Your instructions: From the material below, return every line that includes "size".

Data in this exercise:
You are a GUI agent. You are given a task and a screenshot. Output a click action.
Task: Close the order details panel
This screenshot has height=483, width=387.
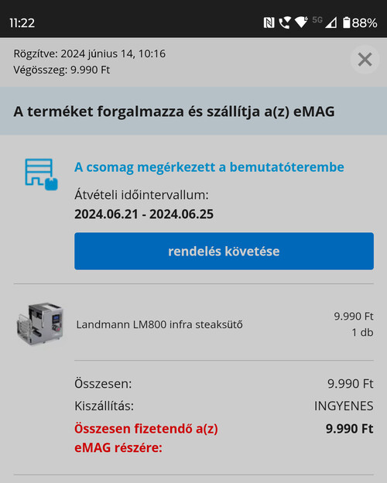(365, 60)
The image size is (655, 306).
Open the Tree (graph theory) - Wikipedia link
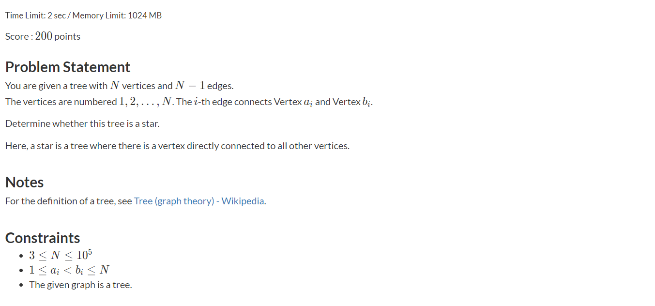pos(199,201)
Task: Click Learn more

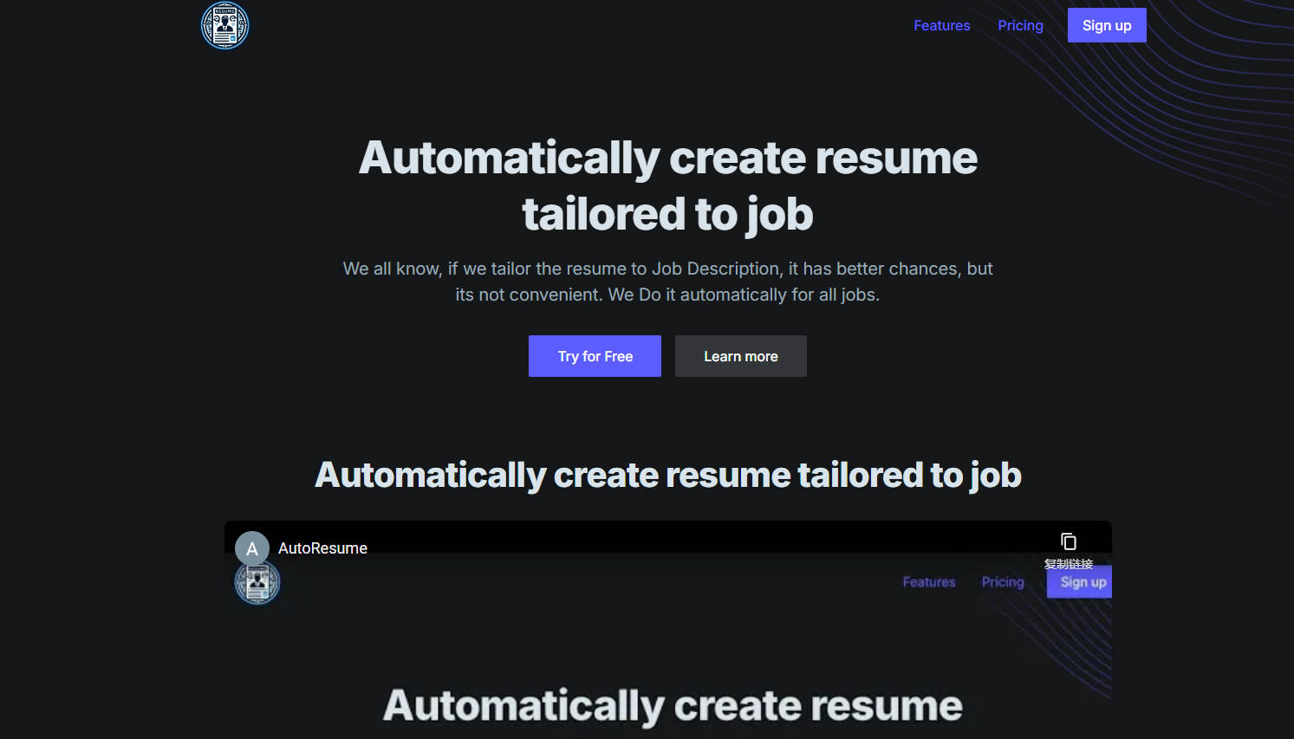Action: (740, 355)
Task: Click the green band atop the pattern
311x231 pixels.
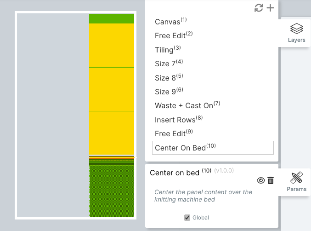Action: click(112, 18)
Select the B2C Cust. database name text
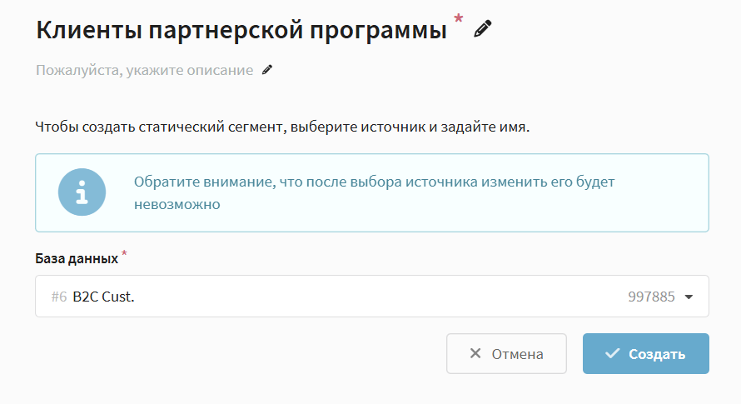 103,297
==
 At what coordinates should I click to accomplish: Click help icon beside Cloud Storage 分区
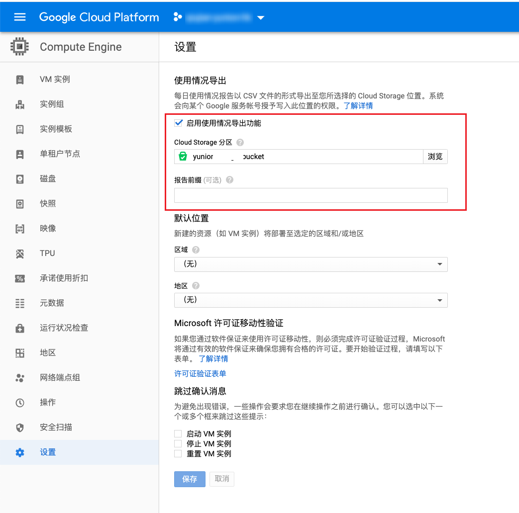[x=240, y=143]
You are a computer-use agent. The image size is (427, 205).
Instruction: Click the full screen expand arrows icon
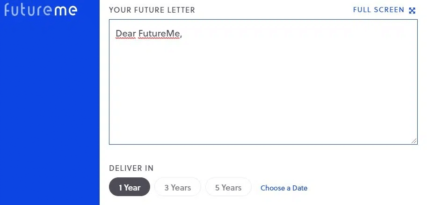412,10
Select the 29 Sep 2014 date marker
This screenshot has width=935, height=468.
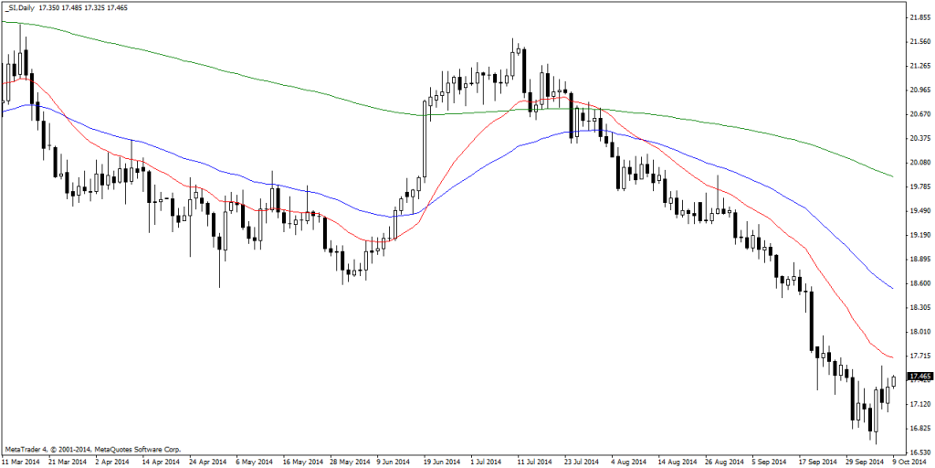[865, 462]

Result of the exercise:
The image size is (655, 306).
You are a computer-use agent. The image size is (427, 205).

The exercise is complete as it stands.